I recently finished reading Anne Lamott’s Traveling Mercies. Lamott has been writing for a while and has written several books. I guess my soul was finally ready to discover her. I eagerly read her truthful words. They stung at times, but I needed to hear her words and gratefully let them wash over me. I am including some of my favorite parts in this post. I will refer to these truths for the rest of my life. My hope is to develop them into further posts dealing with my healing and grieving process. For now I am dipping my toe in the water and hoping the bravery Lamott shows in her writing will reveal itself in me and encourage me to write my own truths.

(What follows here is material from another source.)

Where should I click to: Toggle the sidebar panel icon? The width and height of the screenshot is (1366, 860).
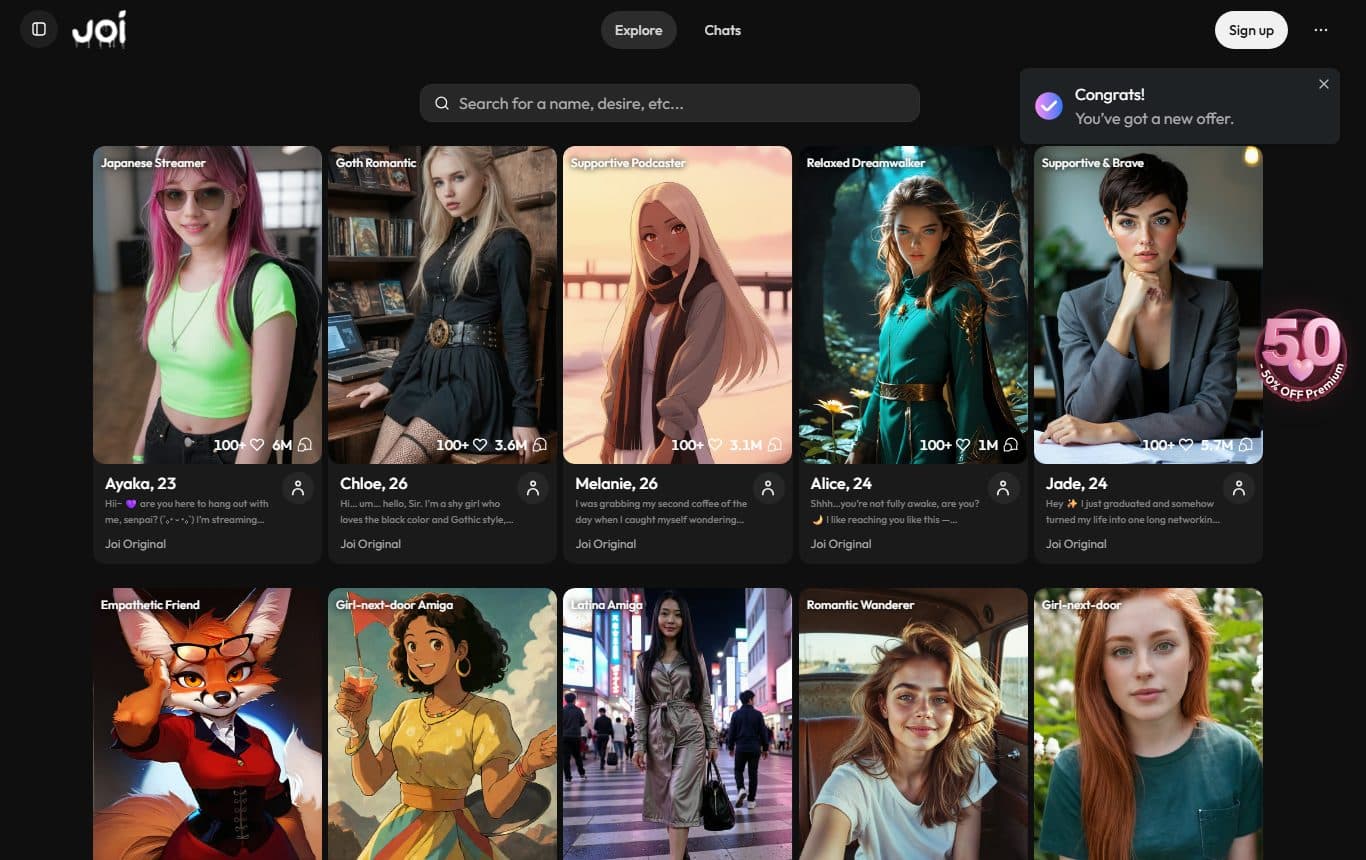point(39,29)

All those years I fell for the great palace lie that grief should be gotten over as quickly as possible and as privately. But what I’ve discovered since in that the lifelong fear of grief keeps us in a barren, isolated place and that only grieving can heal grief; the passage of time will lessen the acuteness, but time alone, without the direct experience of grief, will not heal it.
She had a great deal of religious faith, and everyone assumed that she would adjust and find meaning in her loss – meaning and then acceptance and then joy – and we all wanted this because, let’s face it, it’s so inspiring and such a relief when people find a way to bear the unbearable, when you can organize things in such a way that a tiny miracle appears to have taken place and that love has once again turned out to be bigger than fear and death and blindness.
I do not at all understand the mystery of grace – only that it meets us where we are but does not leave us where it found us. It can be received gladly or grudgingly, in big gulps or in tiny tastes, like a deer at the salt. I gobbled it, licked it, held it down between my little hooves.